This discussion is locked.
You cannot post a reply to this discussion. If you have a question start a new discussion

A new flyer on safely managing the emergent properties of complex systems

To develop a system that is safe, a sufficient understanding of its properties is needed. For a complex system, this must include emergent properties, without which understanding is not complete and confidence in its safety cannot be claimed. Our new flyer has been created to help managers and engineers understand complexity and emergent properties to guide systems more clearly and safely through their life cycles. In doing so, there is greater potential to develop safe products that are fit for purpose, produced efficiently, and supported effectively. Download the flyer for free: Safely managing the emergent properties of complex systems

The diagram below demonstrates how to navigate complex systems safely:

Our flyer also presents the objectives for engineering managers, which includes sustainable thinking, exploiting technology for deeper management insights, as well the objectives for engineers, which includes a better understanding of emergent properties and when to take action.

Download the flyer for free: Safely managing the emergent properties of complex systems

All feedback on this paper is welcome. Log in to your IET EngX account and leave your comments below.

Parents
  • There are two problem domains associated with emergence

    1. understanding the processes that create emergent properties

    2. managing a system that has emergent properties.

    The millennium bridge is a classic example.

    The swaying of the bridge was the result of a combination of processes including the way people walk, the way people react when what they are walking on moves, and the design of the bridge that allowed it to sway. The emergent property resulted from the way they all interacted through various forms of feedback processes.

    Managing the swaying, i.e. changing the design of the bridge to reduce the effect was a completely different problem.

    The models associated with each domain are different and require different levels of abstraction. The first depends on the nature of the emergent properties. The second is nearly always a top down approach which models the emergent properties as observed - i.e. the system as a whole.

    Unfortunately, in both domains, the problems are most probably non-linear and unpredictable, even if the project looks very much like lots of other problems.

Rows on locating words and elements
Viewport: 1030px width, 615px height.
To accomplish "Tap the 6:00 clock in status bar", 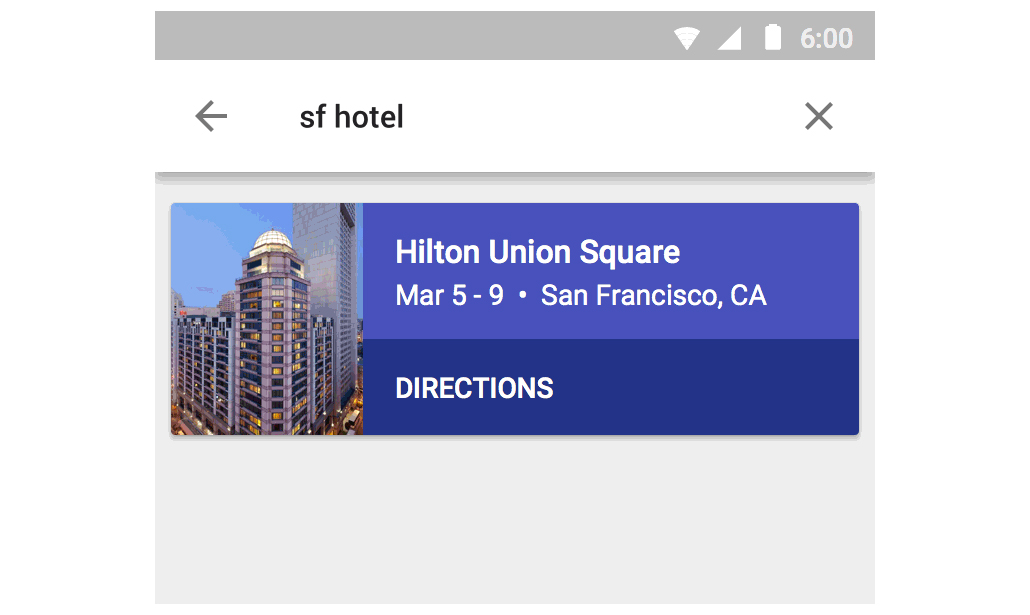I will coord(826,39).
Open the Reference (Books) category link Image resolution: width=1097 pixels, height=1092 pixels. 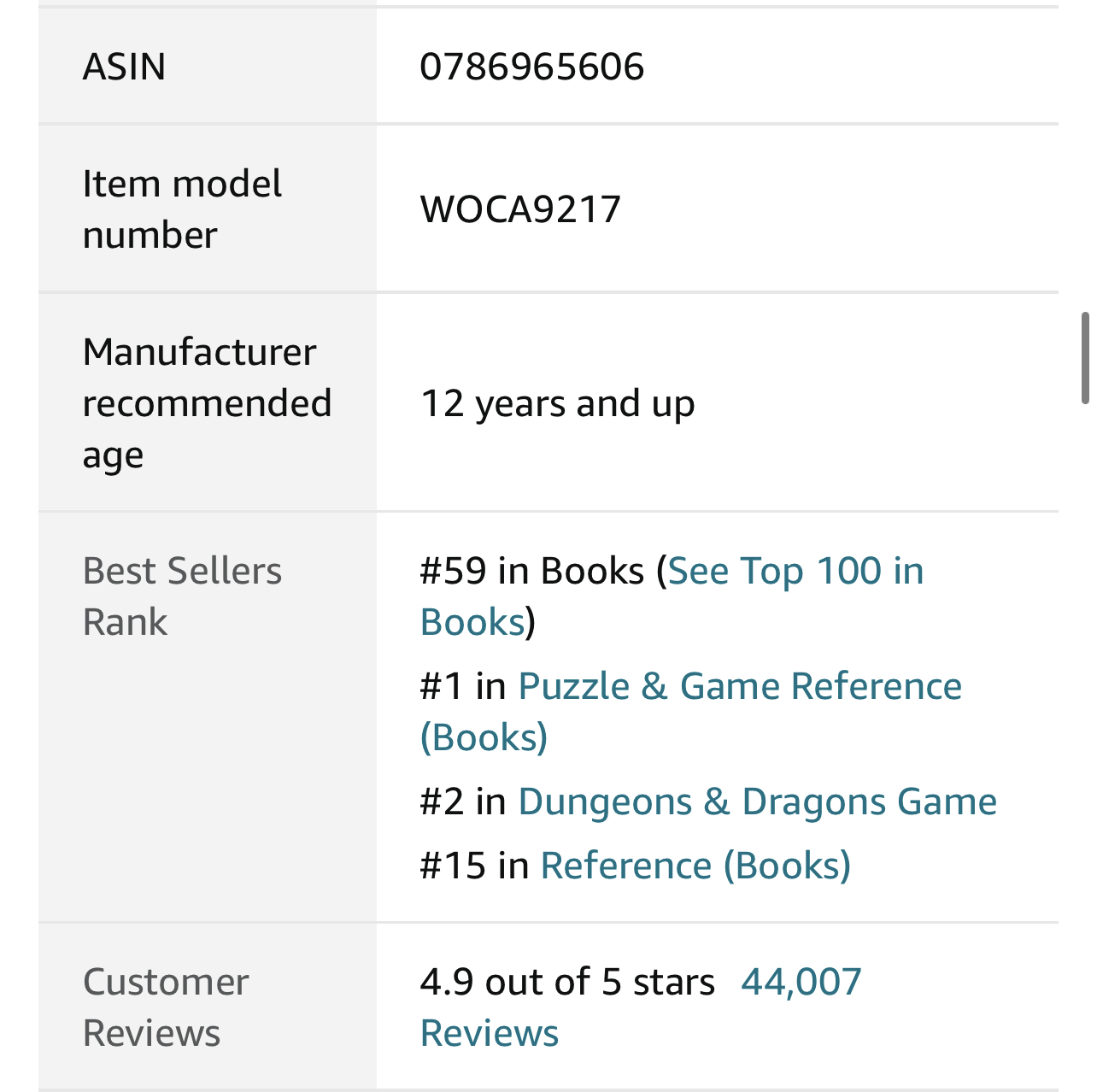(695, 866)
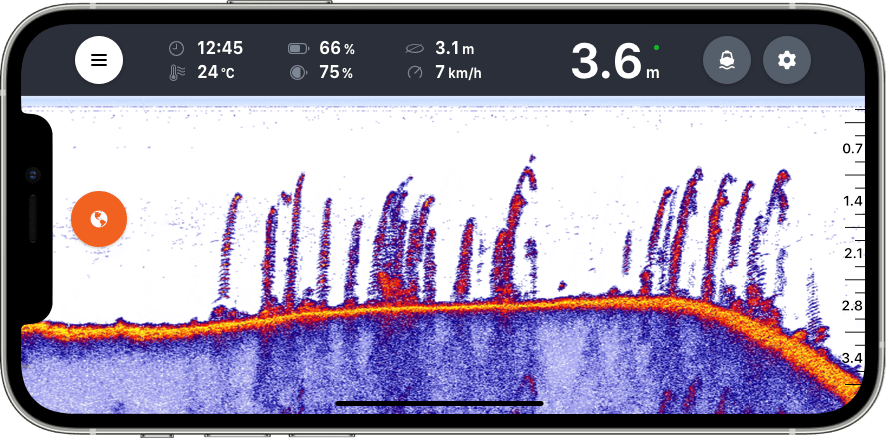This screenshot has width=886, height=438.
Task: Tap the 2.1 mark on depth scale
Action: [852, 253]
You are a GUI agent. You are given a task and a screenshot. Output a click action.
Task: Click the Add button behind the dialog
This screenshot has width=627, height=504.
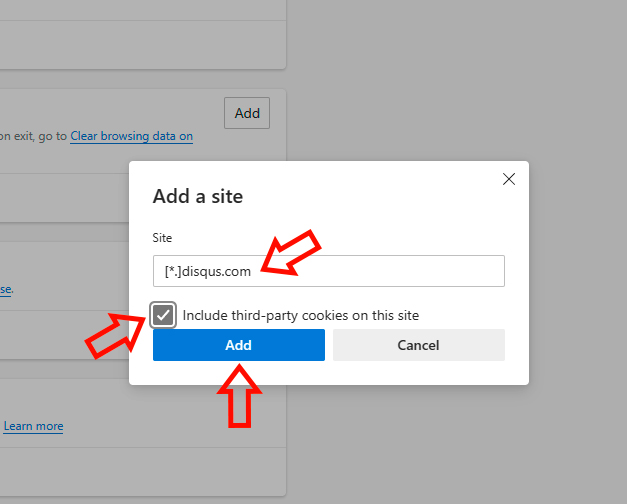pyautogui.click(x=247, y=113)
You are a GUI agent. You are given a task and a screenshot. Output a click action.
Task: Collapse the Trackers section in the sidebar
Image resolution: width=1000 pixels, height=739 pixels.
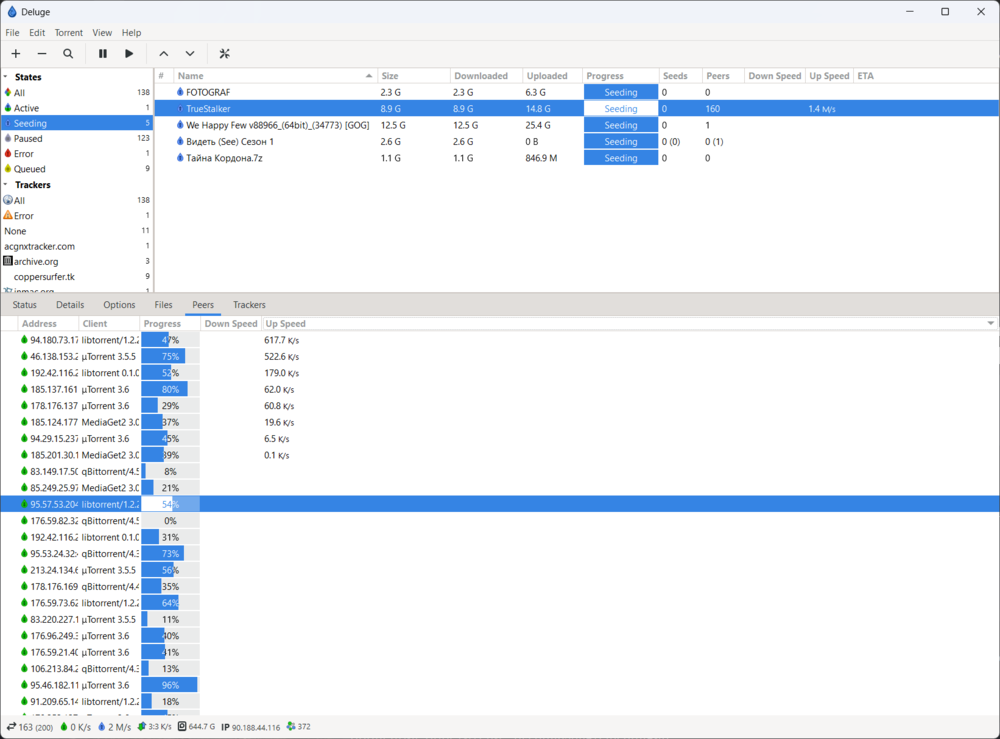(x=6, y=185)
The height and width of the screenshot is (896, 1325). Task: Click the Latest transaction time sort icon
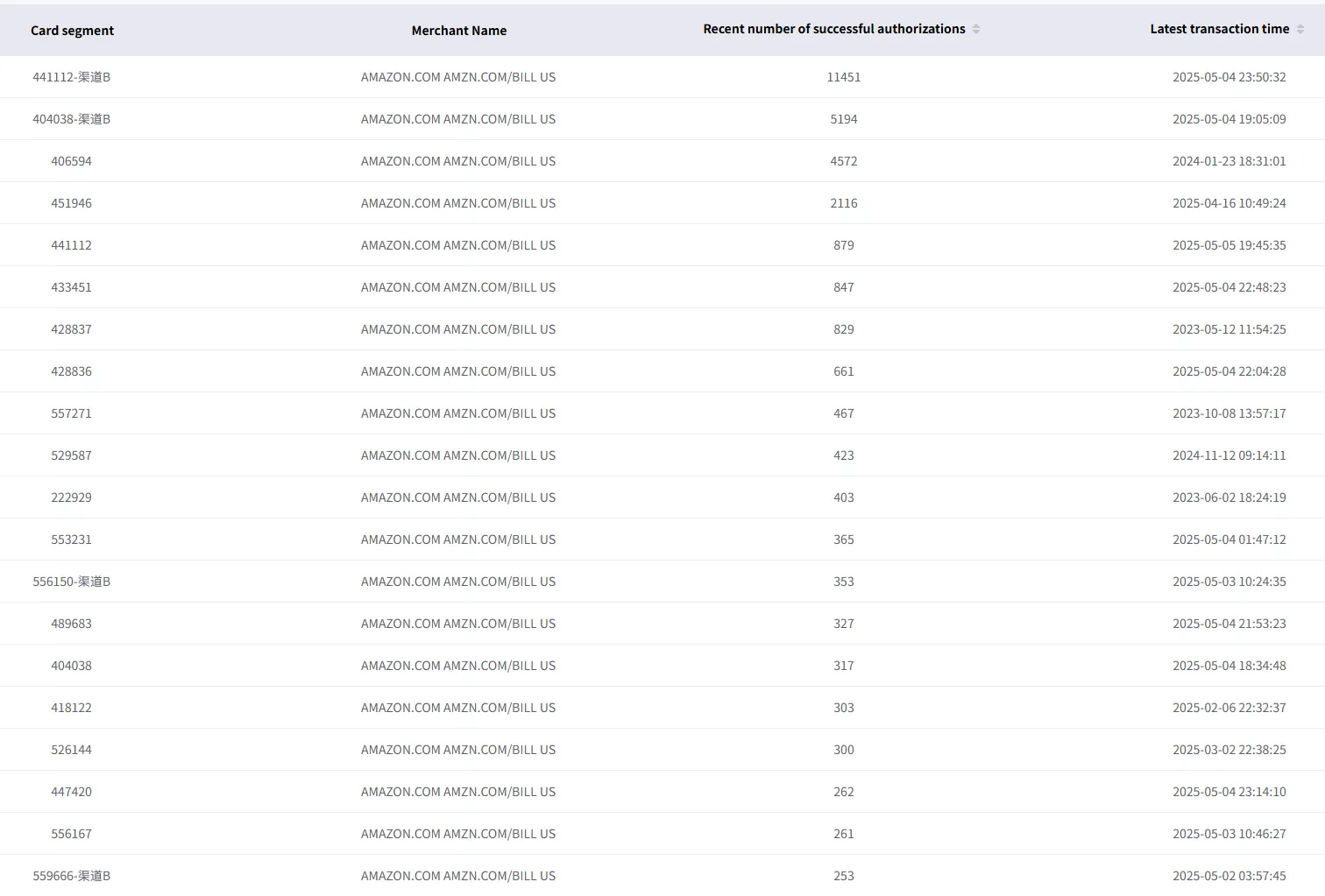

WHAT THE EXERCISE ASKS
Answer these questions about the thread on emergent properties.
(a) Which two groups is the new flyer meant to help?
(b) What does the reply call a classic example of emergence?
(c) What kind of approach is the second problem domain nearly always?
None of the rows is needed here.

THE OUTPUT
(a) Managers and engineers.
(b) The millennium bridge.
(c) A top down approach.